Kubernetes Operators: Custom Kubernetes Controller Guide

Picture this: your StatefulSet starts clean. Probes pass. Logs look fine. And then, somewhere in that fifteen-second window between "Running" and "Ready," your app tries to connect to a database that's still mid-initialization.

Three hours go into it. Grep logs. Adjust probe timings. Restart pods in a different order and watch hopefully. Eventually the truth lands: Kubernetes had zero knowledge that these two services had an ordering relationship at all. It was behaving perfectly. Scheduling containers. Restarting failures. Updating status. The rule that said don't serve traffic until the migration finishes lived in a Slack thread from eight months ago. Not anywhere near the cluster.

That's the problem Operators were built for. And once you've hit it once, you don't want to hit it again.

What an Operator Actually Is
Setting Up the Tools
Building a Real Operator, Step by Step
Applying Your First Custom Resource
Why This Pattern Actually Matters

What an Operator Actually Is (Not the Definition, the Reality)

Most people hear "Kubernetes Operator" and reach for the wrong analogy. It's not a plugin. Not middleware. Not a special cluster mode you toggle on.

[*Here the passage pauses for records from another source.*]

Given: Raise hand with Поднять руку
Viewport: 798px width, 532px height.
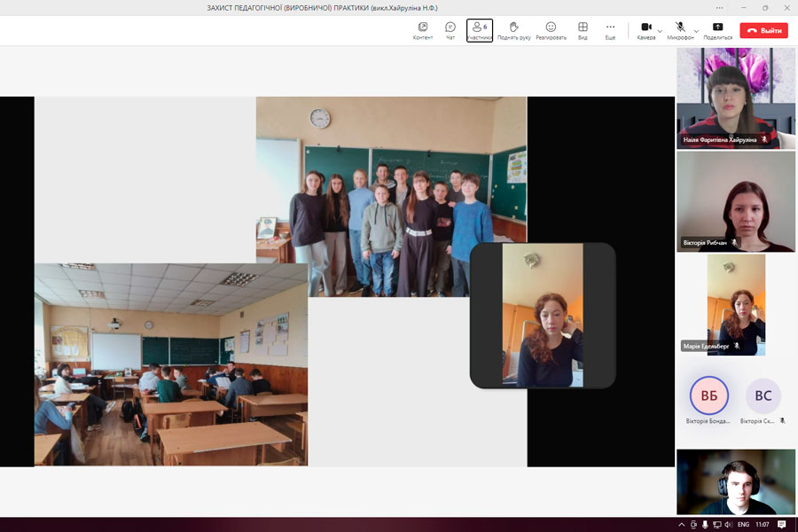Looking at the screenshot, I should pos(514,30).
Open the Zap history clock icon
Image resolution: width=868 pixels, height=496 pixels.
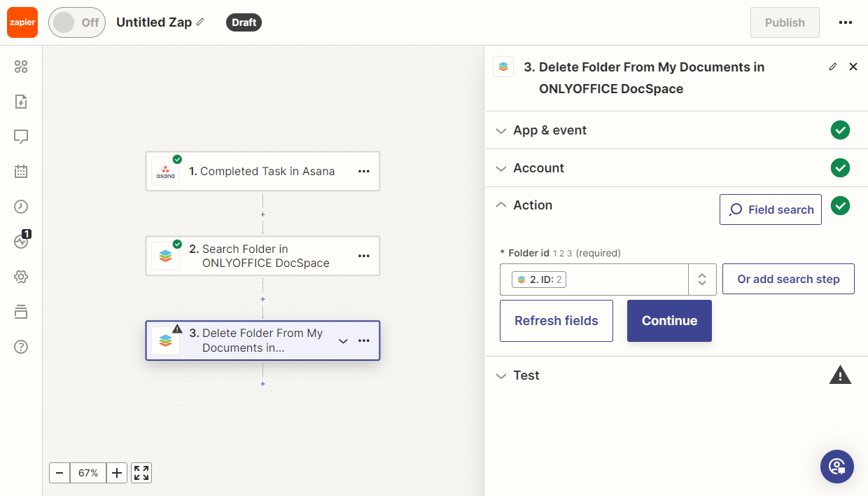pos(21,207)
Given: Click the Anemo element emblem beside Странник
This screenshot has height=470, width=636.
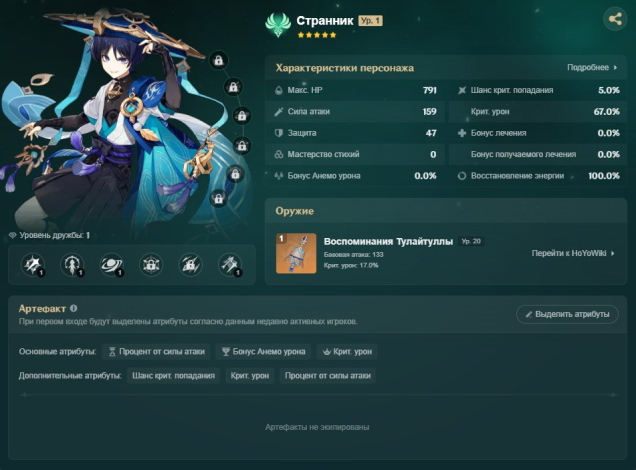Looking at the screenshot, I should coord(278,25).
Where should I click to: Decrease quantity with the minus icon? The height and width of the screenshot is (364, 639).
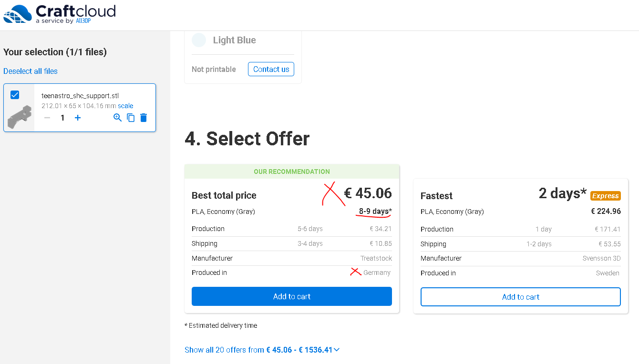pyautogui.click(x=47, y=118)
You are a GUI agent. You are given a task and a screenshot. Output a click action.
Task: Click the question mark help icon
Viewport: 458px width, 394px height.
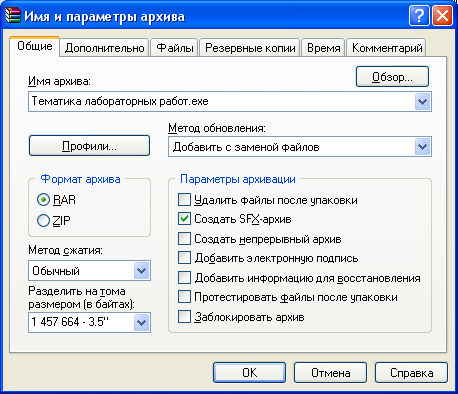click(419, 15)
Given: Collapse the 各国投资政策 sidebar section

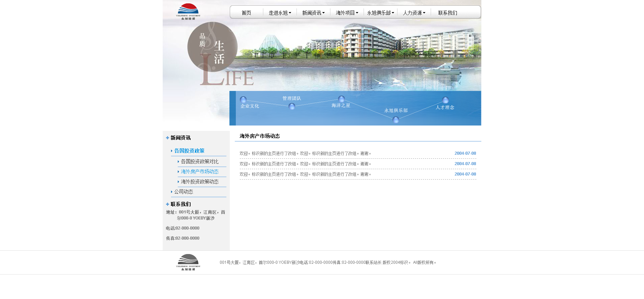Looking at the screenshot, I should pyautogui.click(x=189, y=151).
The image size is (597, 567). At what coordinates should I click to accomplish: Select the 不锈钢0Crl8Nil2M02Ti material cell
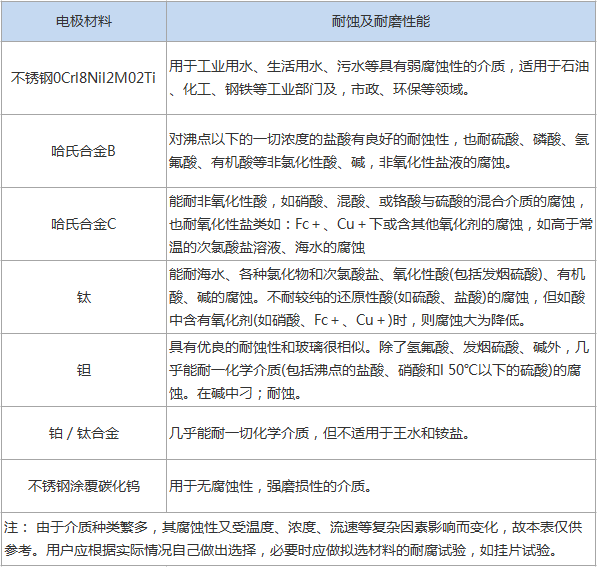pyautogui.click(x=84, y=78)
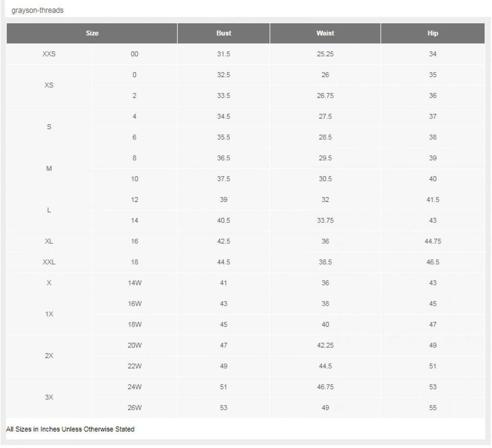492x448 pixels.
Task: Click the Hip column header
Action: [x=432, y=33]
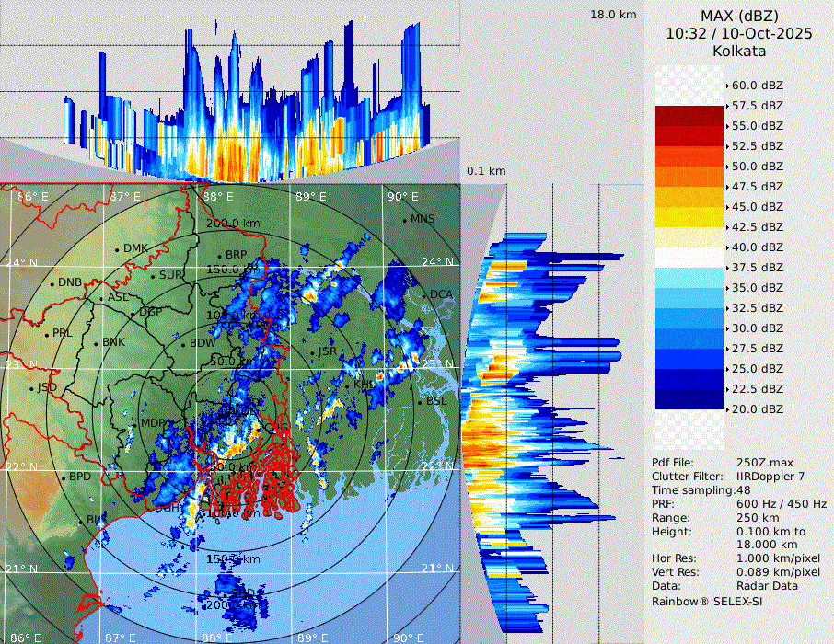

Here's what it is: a Go program, running as an ordinary pod inside your cluster, watching the API server and taking action whenever something you care about changes. You define what "something you care about" means and what action makes sense. Kubernetes just runs the loop.

Two components make it work.

Custom Resource Definitions give you new vocabulary. You're not extending Kubernetes so much as teaching it a new noun. Call it MyApp, PostgresCluster, KafkaTopic, whatever fits your domain. From Kubernetes' perspective, a CRD is just another API object with a spec and a status. To your program, it's a declaration of intent it can read and act on.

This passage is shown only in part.